For the first time in more than 3 decades, hypertension specialists in the US have welcomed a game-changing oral agent with a new mechanism of action in aprocitentan (Tryvio).
Announced on March 20, 2024, the FDA approval of aprocitentan for treatment of hypertension in those without adequate control in combination with other antihypertensives, the approval made aprocitentan, a dual endothelin receptor, the first and only endothelin receptor to receive such an indication. However, with a new mechanism of action, and an accompanying REMS program, patient and provider education stand as significant hurdles to optimal uptake and benefit.
“Today, we are not able to reduce blood pressure below recommended levels in at least 10% of the hypertensive patients we treat. As well, it is often patients at high risk of adverse cardiovascular outcomes and typically with comorbidities who pose this challenge,” explained Michael Weber, MD, professor of Medicine in the Division of Cardiovascular Medicine of the State University of New York. “We have had to wait for over 30 years to see the approval of an oral anti-hypertensive agent that works on a new therapeutic pathway, so TRYVIO provides transformational progress in the field of systemic hypertension.”
Approval of aprocitentan is based on the phase 3 multicenter, blinded, randomized, parallel-group PRECISION trial. A 3-part trial, the study enrolled and randomized 730 patients with treatment-resistant hypertension, which was defined as being on at least 3 antihypertensive drugs at baseline.

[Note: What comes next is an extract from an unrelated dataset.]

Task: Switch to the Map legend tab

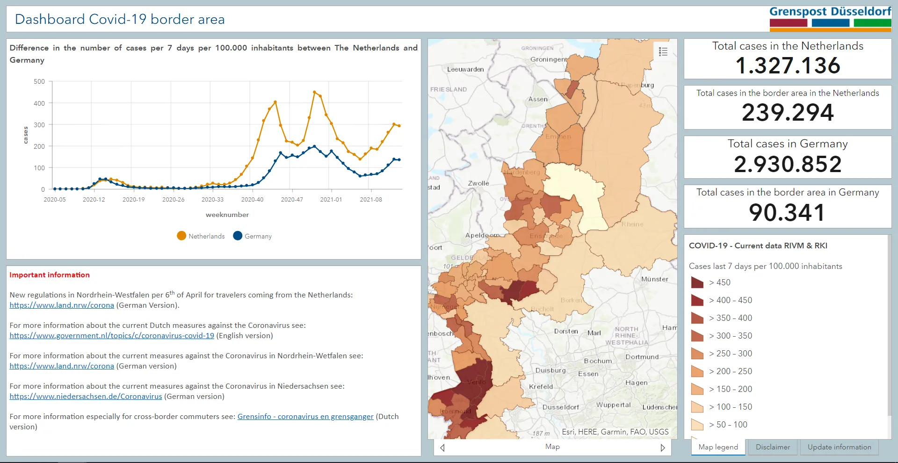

Upon analysis, results from part 1 of the trial provided evidence of a least square mean change in office systolic blood pressure of –15.3 (Standard Error [SE], 0.9) mmHg for aprocitentan 12.5 mg, –15.2 (SE, 0.9) mmHg for aprocitentan 25 mg, and –11.5 (SE, 0.9) mmHg for placebo, for differences versus placebo of –3.8 (SE, 1.3) mmHg (97.5% CI, –6.8 to –0.8; P=.0042) and –3.7 (SE, 1.3) mmHg (–6.7 to –0.8; P=.0046), respectively. Further analysis pointed to differences for 24-hour ambulatory systolic blood pressure of –4.2 mmHg (95% CI –6.2 to –2.1) and –5.9 mmHg (–7.9 to –3.8) with aprocitentan 12.5 mg and 25 mg, respectively.
Additionally, results from part 3 of the trial indicated office systolic blood pressure significantly increased with placebo relative to aprocitentan (5.8 mmHg, 95% CI 3.7 to 7.9; P< .0001) after the 4 weeks of withdrawal. IN safety analyses, the most frequent adverse event was mild-to-moderate edema or fluid retention, which was observed among 9%, 18%, and 2% of patients receiving aprocitentan 12.5 mg, 25 mg, and placebo, respectively, during part 1 of the trial.

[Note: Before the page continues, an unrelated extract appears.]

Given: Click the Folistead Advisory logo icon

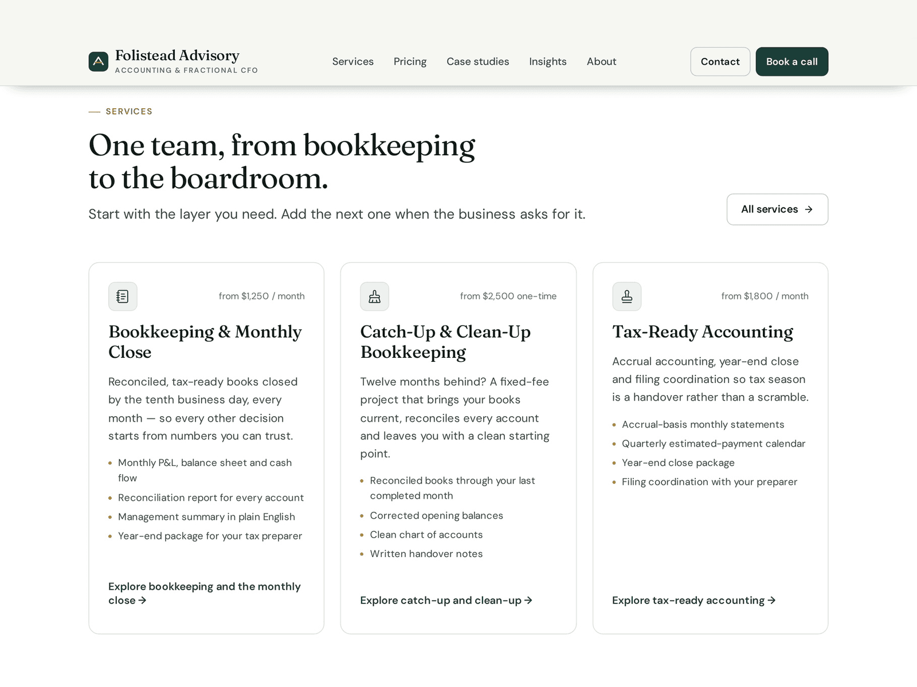Looking at the screenshot, I should click(99, 61).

The FDA’s decision to approve aprocitentan represents the culmination of a winding clinical development journey for the agent. The approval comes more than a year after the initial filing of the New Drug Application in December 2022. However, the approval also comes more than half a decade after Johnson & Johnson's Janssen Biotech unit entered a deal with Idorsia to develop and market aprocitentan in May 2017. This relationship would conclude in September 2023 when Idorsia reacquired the worldwide rights to the oral, dual endothelin receptor antagonist back from with Johnson & Johnson's Janssen Biotech unit.
Availability of aprocitentan comes through a REMS program called TRYVIO REMS, citing an increased risk of embryo-fetal toxicity with use. As such, use is not intended for people who are pregnant or currently trying to become pregnant.
To learn more about the significance of the approval, applying the trial criteria and results to real-world populations, and communicating with patients about the new mechanism of action and REMS program, check out our video interview with Weber following the approval.
Relevant disclosures for Weber include Medtronic, ReCor, Ablative Solutions, Verve, Idorsia, Roche, Auxilius, and Abbvie.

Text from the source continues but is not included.